Required work:
1. Answer these questions using the forum thread on ordered versus unordered lists:
(a) In the CSS example, which list-style-type is assigned to ul?
(b) What names does DocBook use for the two kinds of list?
(c) What effect does tin-pot say seems to be in full flight?
2. Carry on the forum thread about ordered and unordered lists, picking up right after its final sentence.

Source text:
BEGIN

Ordered vs Unordered List

chrisalley · January 2, 2016, 1:05pm

I think that whatever is decided should reflect the output more than the input. It is the intention of the writer which matters most - if the writer is intending to write a list, the writer is going to search the Help page with that intention in mind.

Bullet lists imply a certain presentational output, as @Dmitry pointed out. Lists may be rendered without bullets, for example a list may be rendered a grid. The presentation of ordered and unordered lists can be completely swapped around too. Consider this CSS:

ol {
  list-style-type: disc;
}

ul {
  list-style-type: decimal;
}

In this case, decimal numbers will show up in order next to the unordered list items, but this is purely presentational; the numbers don’t carry semantic meaning. Similarly, if the order of your list matters in any way, for example the intention that the “Home” list item in a navigation list should always appear first, then it’s arguably clearer to use an ordered list, styled without numbers if you don’t want these to be visible (e.g. list-style-type: none).

tin-pot · January 2, 2016, 3:58pm

Wow—21 posts already! The bike shed effect seems to be in full flight … [And yes, I know I have my share in this ]

@chrisalley: I’m a bit confused by you stating whatever is decided should reflect the output more than the input and then going on to—correctly and instructively—pointing out that the output rendering is completely out of the author’s hands. So I assume that should reflect the output does in fact mean the parsing result (aka AST, aka CommonMark DTD element structure).

With which I agree completely, and would thus prefer names which allude to the “two kinds of list” usually found in target document types like HTML, DocBook, “general document”, L^AT_EX and so forth. So far I have only seen these alternative names in common use:

“unordered” and “ordered”: In the ISO 8879 “general document” and HTML DTDs;
“itemized” and “ordered”: In DocBook;
“itemized” and “enumerated”: In L^AT_EX.

In addition, one might take the following “prior art” into account; but I don’t make any claim of completeness for this collection of references.

END

Data shown:
BEGIN

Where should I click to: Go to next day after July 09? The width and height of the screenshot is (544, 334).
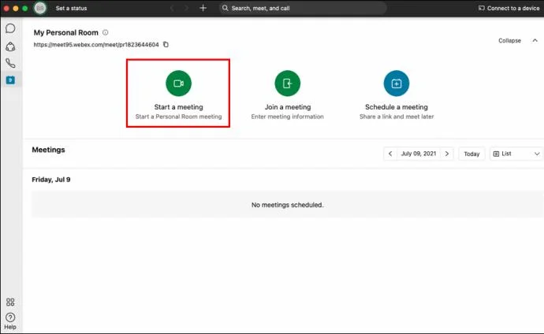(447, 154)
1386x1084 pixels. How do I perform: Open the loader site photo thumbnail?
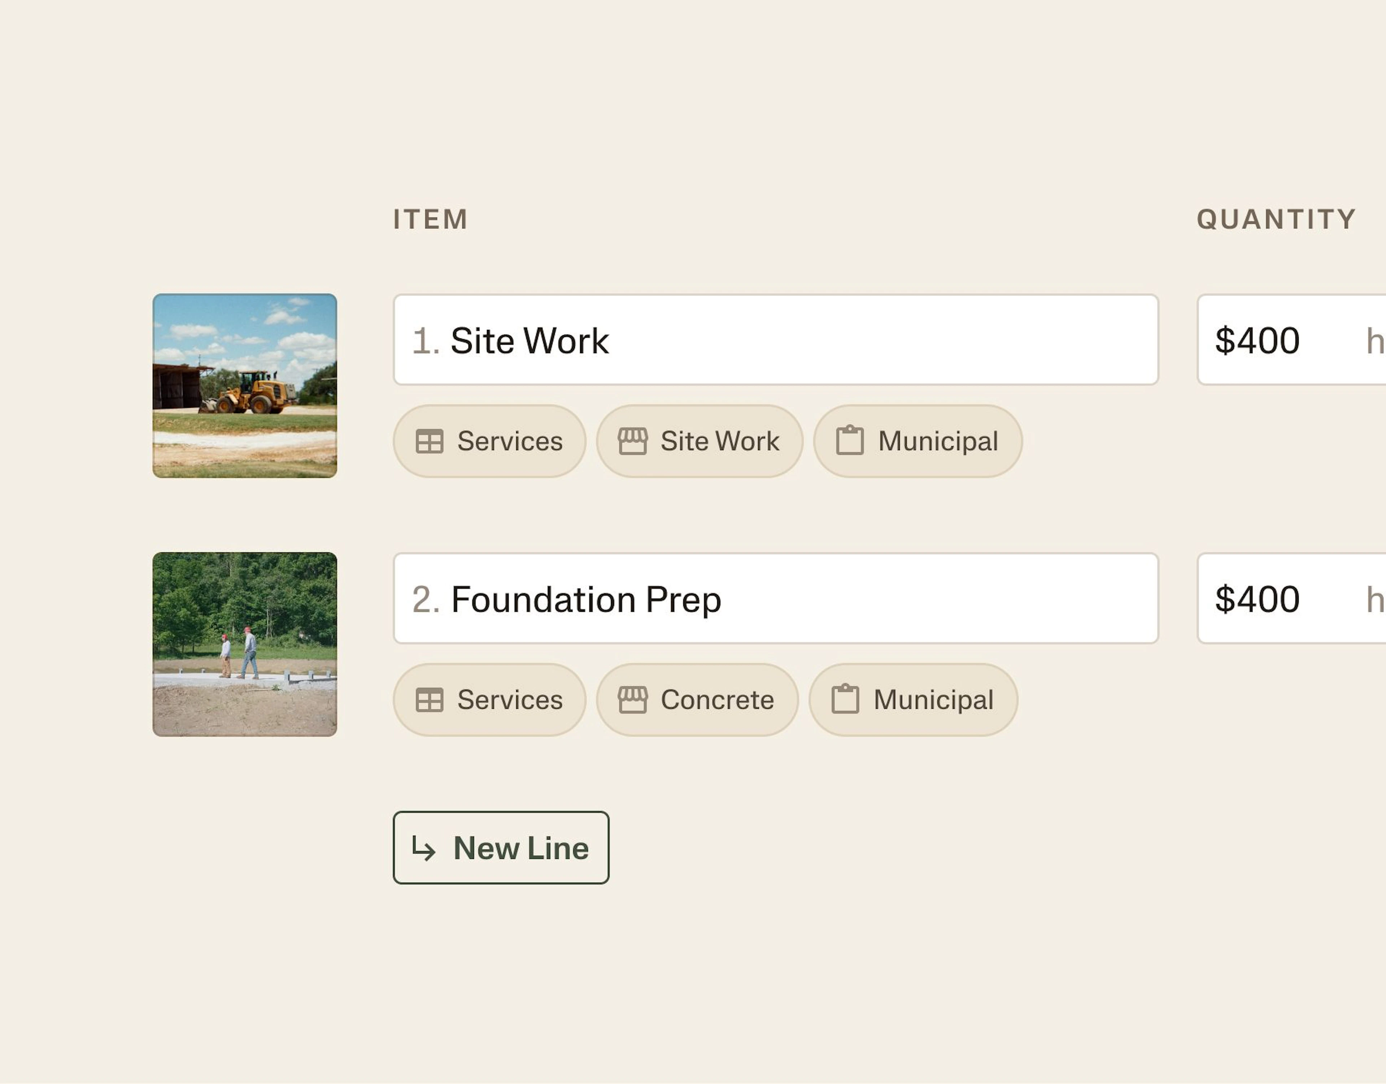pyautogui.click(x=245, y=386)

END

Answers:
1.
(a) decimal
(b) "itemized" and "ordered"
(c) The bike shed effect

2.
In contrast to using two (or more) element types for various kinds of lists, the ANSI/NISO Journal Article Tag Set and the (related) ISO Standards Tag Set (ISOSTS) both conflate the two kinds of list into a single element type, <list>, and distinguish them using an attribute list-type with predefined values like "order", "alpha-lower", or “bullet” (sic!). The explanation for “bullet” however reads:

Unordered or bulleted list. Prefix character is a bullet, dash, or other symbol.

So there: “unordered” again.

And just for completeness: The ISO 12083 Electronic manuscript preparation and markup DTD seems to use the same approach when it comes to lists, but simply employs numbers to indicate the “list type”, together with vague “suggestions” (but note the word “bullet” here again!):

<!-- l.types = Suggestions for list types:
              1=arabic, 2=upper alpha, 3=roman, 4=bullet, 5=dash,
              6=unlabelled; if more needed (e.g. lower alpha)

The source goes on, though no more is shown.